Hello, beefsupreme!

The angles of a triangle are 50°, 60° and 70°,

and a circle touches the sides at $\displaystyle A, B, C.$

Calculate the angles of triangle $\displaystyle ABC$. Code:

P
o
/ \
/50°\
/ \
/ \
/ \
/ * * * \
/* *\
* *
A o- - - - - - - - -o B
/ \ / \
/* \ / *\
/ * \ o / * \
/ * \ O / * \
/ \ / \
/ * \ / * \
/ * \ / * \
/ 60° * \ / * 70° \
Q o - - - - - - - * o * - - - - - - - o R
C

We have $\displaystyle \Delta PQR$ with $\displaystyle \angle P = 50^o,\,\angle Q = 60^o,\:\angle R = 70^o$

Circle $\displaystyle O$ is inscribed in the triangle

. . and is tangent to $\displaystyle PQ, PR, QR$ at $\displaystyle A,B,C,$ respectively.

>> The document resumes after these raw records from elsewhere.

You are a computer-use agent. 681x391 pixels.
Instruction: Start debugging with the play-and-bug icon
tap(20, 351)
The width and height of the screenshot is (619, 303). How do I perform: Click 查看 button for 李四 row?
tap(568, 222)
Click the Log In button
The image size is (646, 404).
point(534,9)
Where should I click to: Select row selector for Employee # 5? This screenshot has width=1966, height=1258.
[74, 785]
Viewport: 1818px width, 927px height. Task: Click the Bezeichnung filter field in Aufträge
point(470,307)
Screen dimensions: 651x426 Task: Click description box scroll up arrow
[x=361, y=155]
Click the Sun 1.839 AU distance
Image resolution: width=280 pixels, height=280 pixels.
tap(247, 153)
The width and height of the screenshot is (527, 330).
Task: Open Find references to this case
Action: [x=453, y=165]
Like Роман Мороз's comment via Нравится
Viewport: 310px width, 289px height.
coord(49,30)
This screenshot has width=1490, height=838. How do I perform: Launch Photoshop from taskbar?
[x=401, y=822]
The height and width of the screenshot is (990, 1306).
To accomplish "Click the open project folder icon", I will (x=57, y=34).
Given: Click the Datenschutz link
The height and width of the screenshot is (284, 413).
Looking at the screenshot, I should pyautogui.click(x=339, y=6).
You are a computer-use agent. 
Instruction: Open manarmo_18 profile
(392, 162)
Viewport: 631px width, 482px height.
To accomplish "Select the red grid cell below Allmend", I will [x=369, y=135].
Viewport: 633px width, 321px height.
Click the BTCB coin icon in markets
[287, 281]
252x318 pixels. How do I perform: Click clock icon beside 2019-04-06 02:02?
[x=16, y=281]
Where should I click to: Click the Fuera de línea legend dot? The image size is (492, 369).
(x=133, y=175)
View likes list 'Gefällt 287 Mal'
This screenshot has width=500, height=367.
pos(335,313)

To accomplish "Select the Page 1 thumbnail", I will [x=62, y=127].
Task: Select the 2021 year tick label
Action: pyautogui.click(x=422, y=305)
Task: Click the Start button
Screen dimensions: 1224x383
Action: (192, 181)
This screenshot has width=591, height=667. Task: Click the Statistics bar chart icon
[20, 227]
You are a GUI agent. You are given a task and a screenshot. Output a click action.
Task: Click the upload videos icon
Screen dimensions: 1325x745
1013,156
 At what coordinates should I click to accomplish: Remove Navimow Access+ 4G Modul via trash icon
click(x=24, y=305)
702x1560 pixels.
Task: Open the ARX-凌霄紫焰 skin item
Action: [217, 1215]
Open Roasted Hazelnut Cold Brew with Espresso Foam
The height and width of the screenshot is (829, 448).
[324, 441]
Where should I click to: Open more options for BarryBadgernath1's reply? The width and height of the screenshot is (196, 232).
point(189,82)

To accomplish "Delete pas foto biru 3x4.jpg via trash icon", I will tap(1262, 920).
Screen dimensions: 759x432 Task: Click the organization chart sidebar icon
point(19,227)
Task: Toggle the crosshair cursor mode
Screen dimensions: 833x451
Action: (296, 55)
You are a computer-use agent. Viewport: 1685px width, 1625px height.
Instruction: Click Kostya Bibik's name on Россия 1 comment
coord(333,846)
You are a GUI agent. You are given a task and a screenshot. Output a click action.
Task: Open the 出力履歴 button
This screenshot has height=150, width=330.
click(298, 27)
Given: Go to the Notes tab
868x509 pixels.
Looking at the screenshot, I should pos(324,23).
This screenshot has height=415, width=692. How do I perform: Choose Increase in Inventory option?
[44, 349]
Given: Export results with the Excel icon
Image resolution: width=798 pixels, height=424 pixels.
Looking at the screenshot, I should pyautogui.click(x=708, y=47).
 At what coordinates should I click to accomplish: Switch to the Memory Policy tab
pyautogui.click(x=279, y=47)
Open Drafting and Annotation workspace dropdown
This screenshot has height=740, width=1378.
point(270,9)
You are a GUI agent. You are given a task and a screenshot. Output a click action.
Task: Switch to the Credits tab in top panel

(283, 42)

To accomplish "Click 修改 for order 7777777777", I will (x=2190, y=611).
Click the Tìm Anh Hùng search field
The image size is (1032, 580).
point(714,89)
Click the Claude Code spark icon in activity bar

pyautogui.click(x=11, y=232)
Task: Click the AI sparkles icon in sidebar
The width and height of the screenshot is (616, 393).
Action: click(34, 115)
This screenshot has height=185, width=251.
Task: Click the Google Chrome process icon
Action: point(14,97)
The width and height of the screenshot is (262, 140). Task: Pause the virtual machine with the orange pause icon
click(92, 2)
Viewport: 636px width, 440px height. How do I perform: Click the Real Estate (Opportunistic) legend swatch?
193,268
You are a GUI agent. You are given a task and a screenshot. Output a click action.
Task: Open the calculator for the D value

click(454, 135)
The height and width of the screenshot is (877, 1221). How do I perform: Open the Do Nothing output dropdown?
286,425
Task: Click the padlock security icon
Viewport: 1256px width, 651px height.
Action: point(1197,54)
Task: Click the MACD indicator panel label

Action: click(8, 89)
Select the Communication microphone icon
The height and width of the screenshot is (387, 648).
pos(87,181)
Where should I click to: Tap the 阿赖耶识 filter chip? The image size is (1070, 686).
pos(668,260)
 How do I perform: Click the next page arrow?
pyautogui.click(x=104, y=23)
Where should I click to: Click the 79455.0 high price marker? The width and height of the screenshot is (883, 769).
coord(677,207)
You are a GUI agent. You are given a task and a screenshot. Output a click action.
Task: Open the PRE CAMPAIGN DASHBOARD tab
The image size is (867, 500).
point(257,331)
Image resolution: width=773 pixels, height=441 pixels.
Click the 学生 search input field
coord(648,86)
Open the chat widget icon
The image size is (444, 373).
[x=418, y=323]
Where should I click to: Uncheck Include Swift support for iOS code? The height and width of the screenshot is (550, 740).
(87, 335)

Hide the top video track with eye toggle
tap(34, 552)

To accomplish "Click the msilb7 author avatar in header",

Draw segments $\displaystyle OP, OQ, OR$ and radii $\displaystyle OA, OB, OC.$

$\displaystyle OA,OB,OC$ are penpendicular to the sides of the triangle.

Since O is the center of the inscribed circle,

. . $\displaystyle OP, OQ, OR$ bisect $\displaystyle \angle P, \angle Q, \angle R$, resp.

We have: .$\displaystyle \angle APO = 25^o \quad\Rightarrow\quad \angle POA = 65^o \quad\Rightarrow\quad \angle AOB = 130^o$

Since $\displaystyle \Delta AOB$ is isosceles: .$\displaystyle \angle OAB = \angle OBA = 25^o$

Similarly, we find that: .$\displaystyle \angle OAC = \angle OCA = 30^o,\:\angle OBC = \angle OCB = 35^o $

Therefore: .$\displaystyle \angle A = 55^o,\:\angle B = 60^o,\:\angle C = 65^o$